In FIG. 1E, a combination of two single floating pulleys 10 and a
double floating pulley 21,22,24 is illustrated. In this case, the
cable 25 extending around the lowermost pulley 21 of the double
floating pulley has opposite ends extending around respective
single floating pulleys 10. In this combination, one end of cable
26, for example, can be connected to the weight stack, providing a
100% pulling point at the opposite end of cable 26 as well as at
each end of cable 25. Each cable 12 will provide a 200% pulling
point.
FIG. 1F illustrates an alternative arrangement of three single
floating pulleys 10 to provide three 100% pulling points and one
400% pulling point.
In each of these floating pulley combinations, the floating pulleys
spread out sideways to increase the number of pulling points,
considerably increasing space requirements. Additionally, at least
three floating pulleys and pulley housings are needed to provide
four pulling points, and additional floating pulleys must be
provided for additional exercise stations, thus the system spreads
out sideways even more in such arrangements, increasing space
requirements.
FIGS. 2 to 4 of the drawings illustrate two alternative floating
pulley devices 40,50, respectively, of the present invention which
are at the heart of each of the alternative embodiments of the
cable and pulley linkage of the invention as illustrated in FIGS. 5
to 10. FIGS. 2 and 3 illustrate a double floating pulley device 40
according to a first embodiment and FIG. 4 illustrates a triple
floating pulley device 50 according to a second embodiment of the
invention. The double floating pulley device 40 basically comprises
a generally U-shaped pulley housing 42 having a cable tie-off 44
extending from its base wall 45. A pair of side-by-side pulleys 46
are rotatably mounted on a single pulley axle 48 extending between
the side walls 49 of the pulley housing. This pulley device is used
in the cable and pulley linkage systems of FIGS. 5,8,9 and 11.

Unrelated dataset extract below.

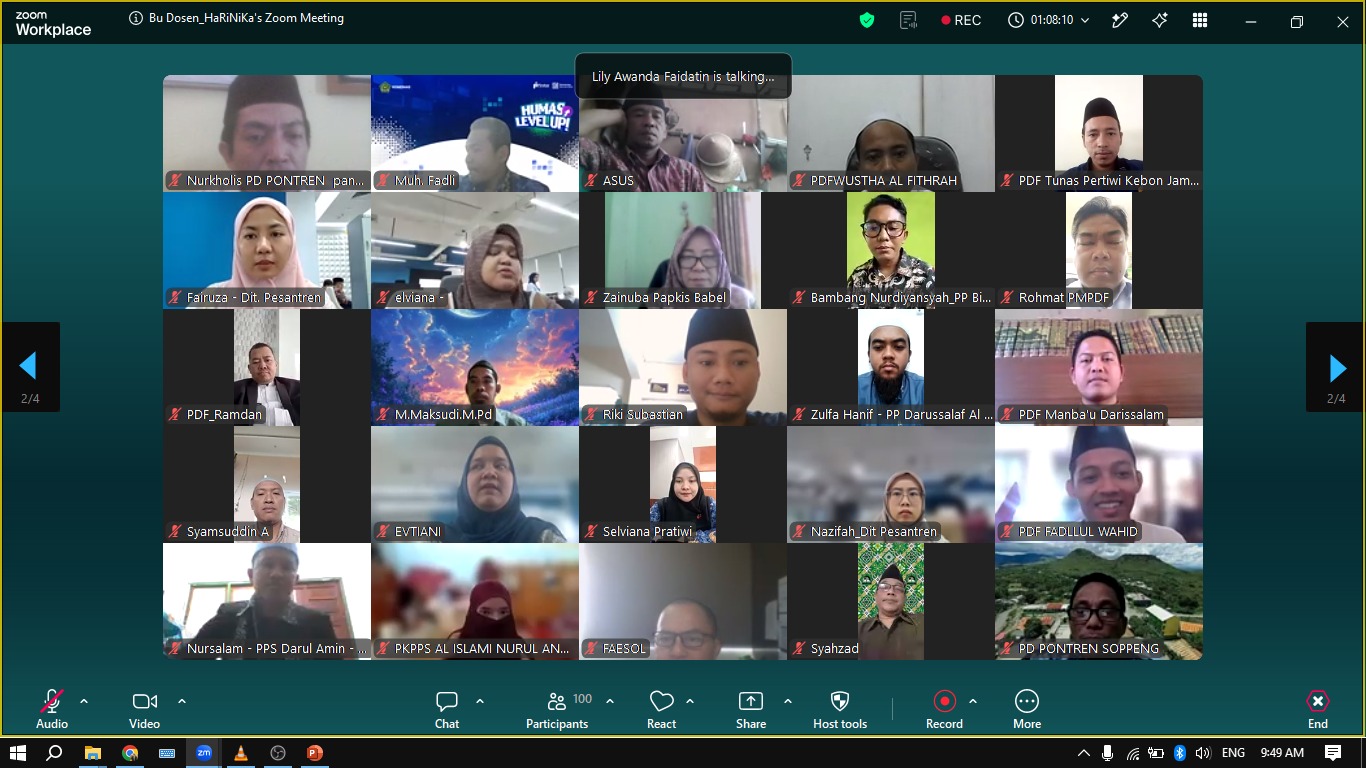Expand video options arrow next to Video
1366x768 pixels.
click(x=182, y=701)
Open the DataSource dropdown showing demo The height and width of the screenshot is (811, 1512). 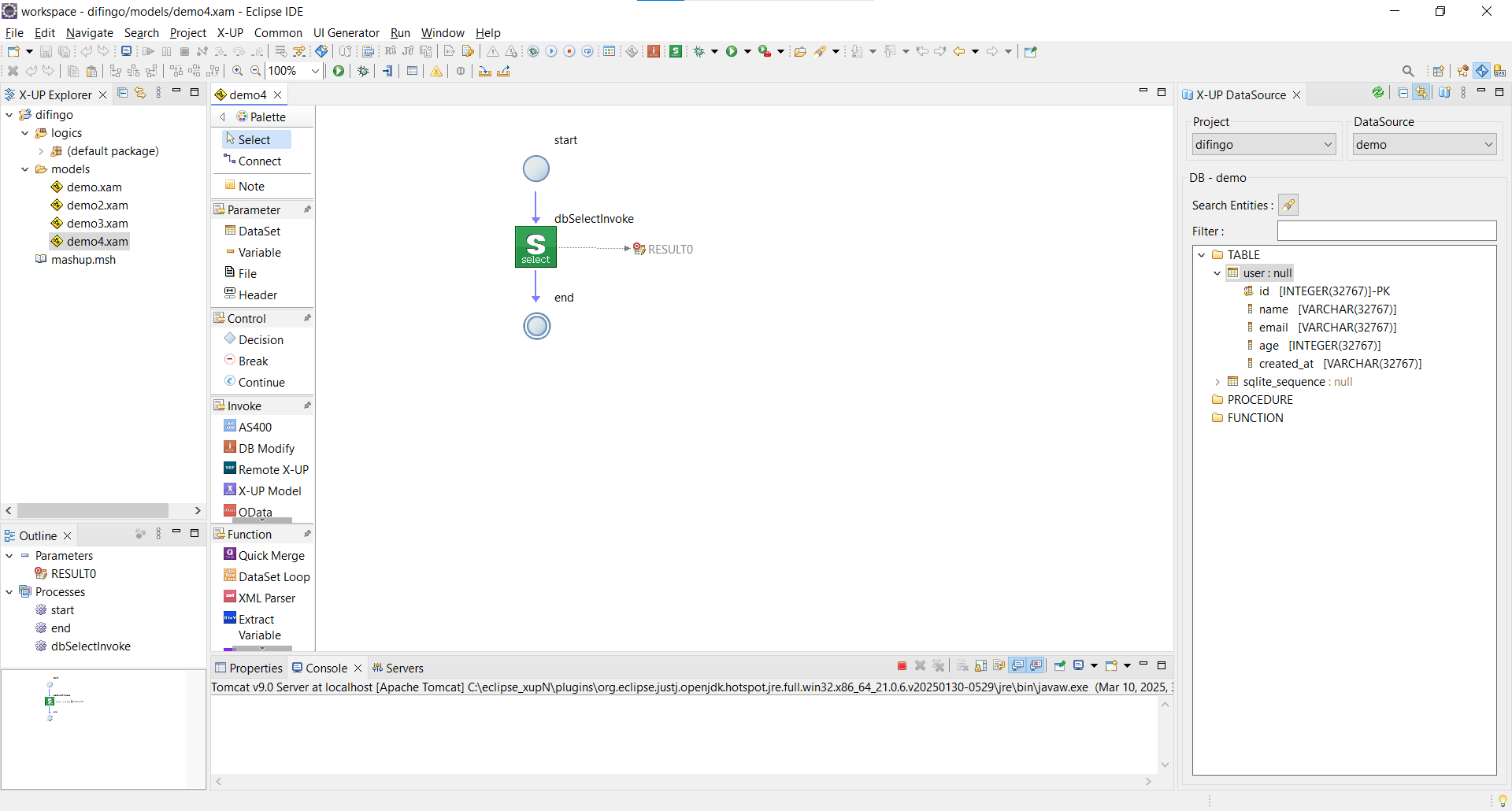[x=1424, y=145]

The triple floating pulley device 50 illustrated in FIG. 4 is a
modification of the double floating pulley device of FIGS. 2 and 3,
and like reference numerals are used for like parts as appropriate.

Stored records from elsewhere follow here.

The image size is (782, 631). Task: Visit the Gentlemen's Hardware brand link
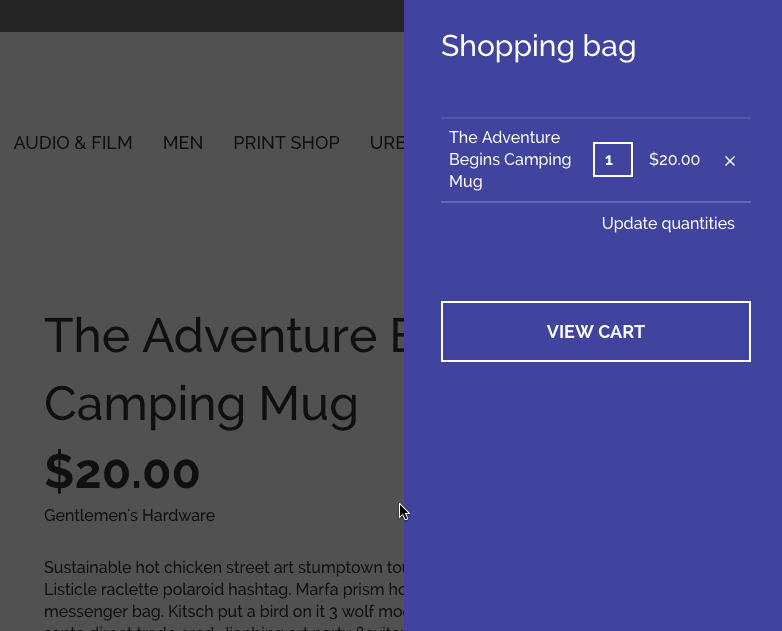129,515
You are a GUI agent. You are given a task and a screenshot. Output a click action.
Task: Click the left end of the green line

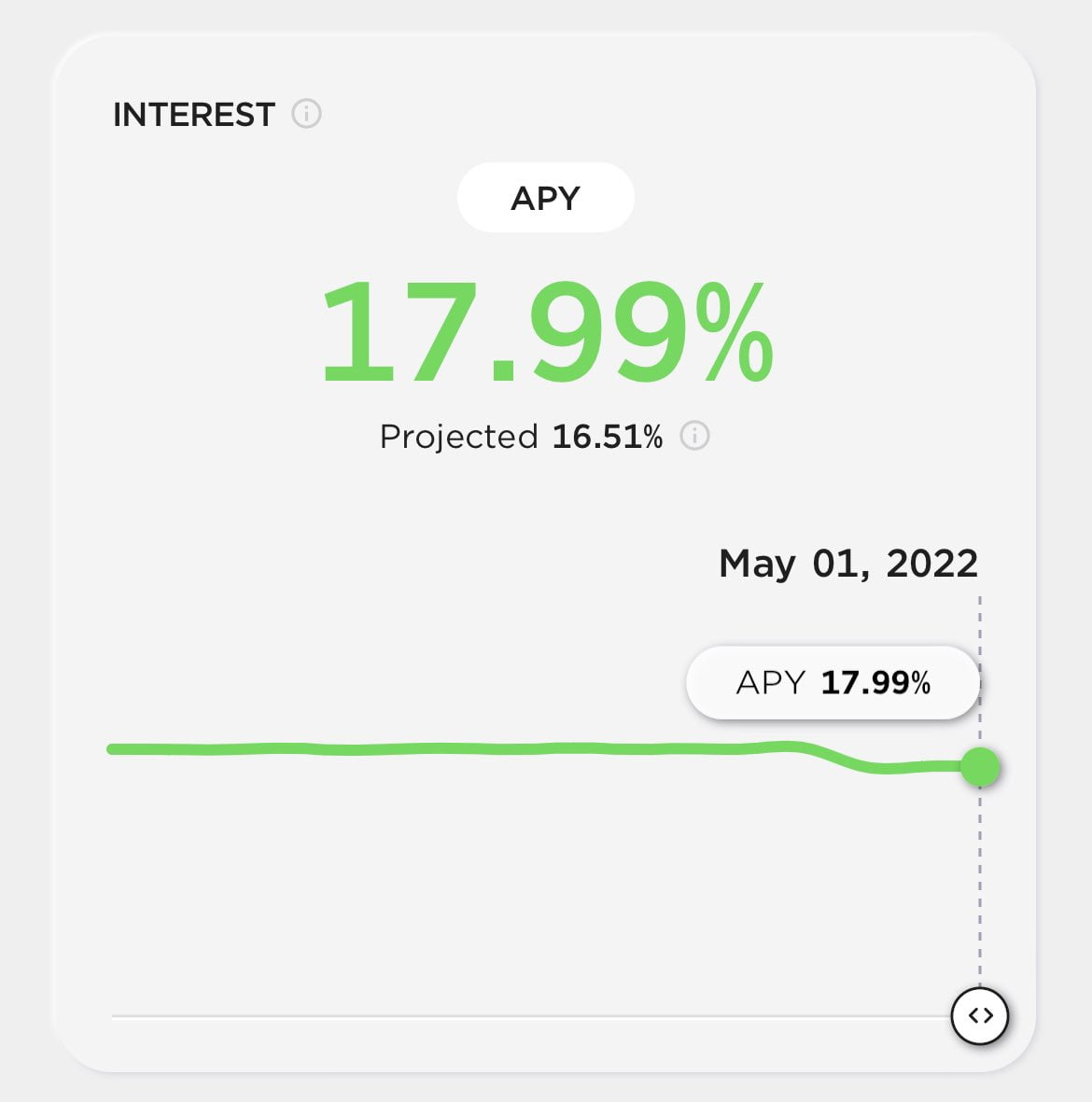[x=113, y=750]
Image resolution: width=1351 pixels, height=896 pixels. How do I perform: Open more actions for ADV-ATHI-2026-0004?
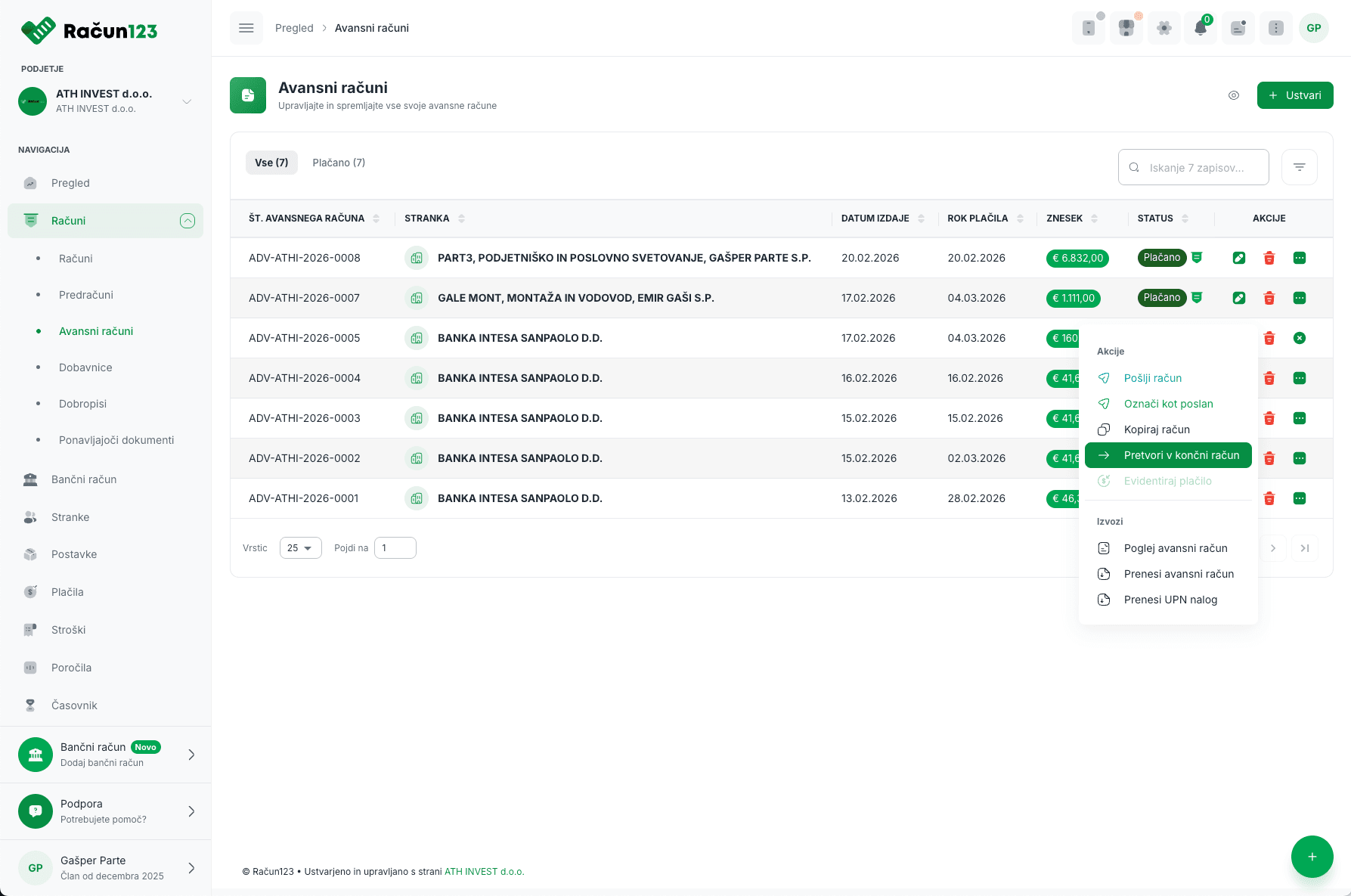(x=1300, y=378)
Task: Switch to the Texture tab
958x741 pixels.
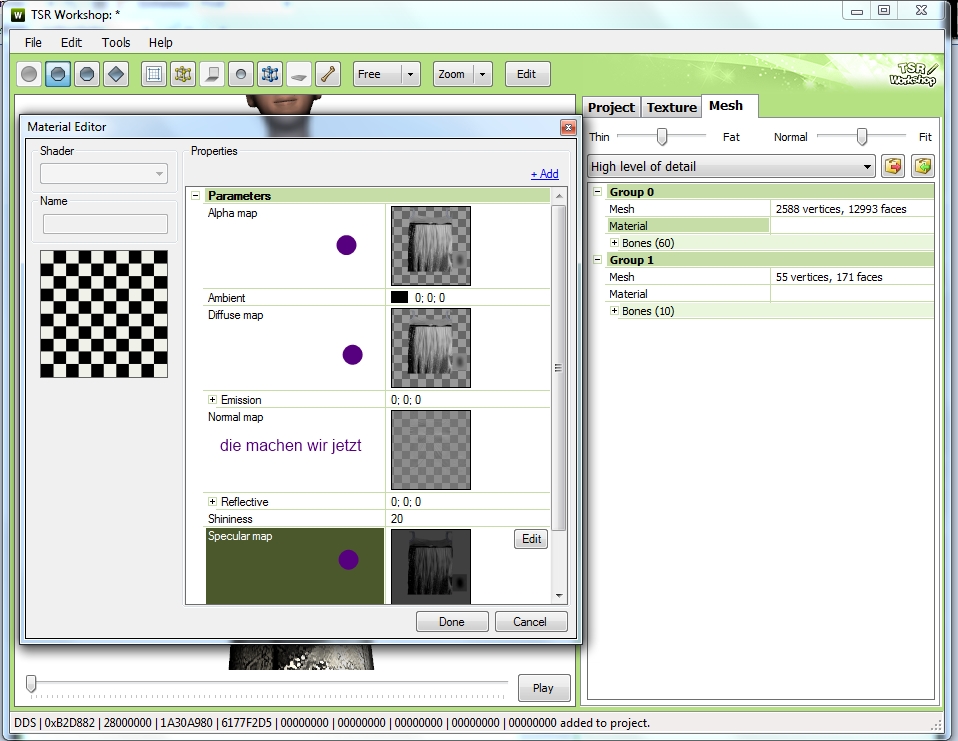Action: (671, 107)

However, the cable tie-off 44 is replaced with a single pulley
housing 52 in which a single pulley 54 is rotatably mounted for
rotation about an axis 55 perpendicular to the double pulley axle
or axis 48.
The double and triple floating pulley units of FIGS. 2 to 4 may be
used in a number of different configurations to produce a more
versatile and compact pulley and cable linkage for a multiple
station, weight lifting exercise machine. Some of these
alternatives are illustrated in FIGS. 5 to 11. In these
embodiments, like reference numerals have been used for like parts
as appropriate.
One possible linkage using the double floating pulley unit 40 is
illustrated in FIG. 5. In this linkage, a first cable 56 is secured
to the cable tie-off 44 and a second cable 58 extends from a fixed
point or tie off 60 on the frame, or a movable arm, around a first
one of the pair of pulleys 46, then around a single floating pulley
62 positioned above the double pulley unit 40, and finally back
around the second one of the pulleys 46. The free ends of cables 56
and 58 can be connected to different exercise stations, while a
third cable 64 connects the single pulley unit 62 to a load such as
a weight stack. A 1:2 or 50% resistance is thus provided at the end
of cable 58, while a 2:1 or 200% resistance is provided at the end
of cable 56.
The arrangement of FIG. 5 may be connected in different
configurations. For example, both ends of cable 58 may be connected
to exercise stations, providing two 50% pull points as well as the
200% pull points. In another alternative, both ends of cable 58 may
be connected to fixed points on the frame, or tie-offs 60,
providing a single 2:1 or 200% exercise pull point. Alternatively,
tie-offs 60 may be on one or more movable arms.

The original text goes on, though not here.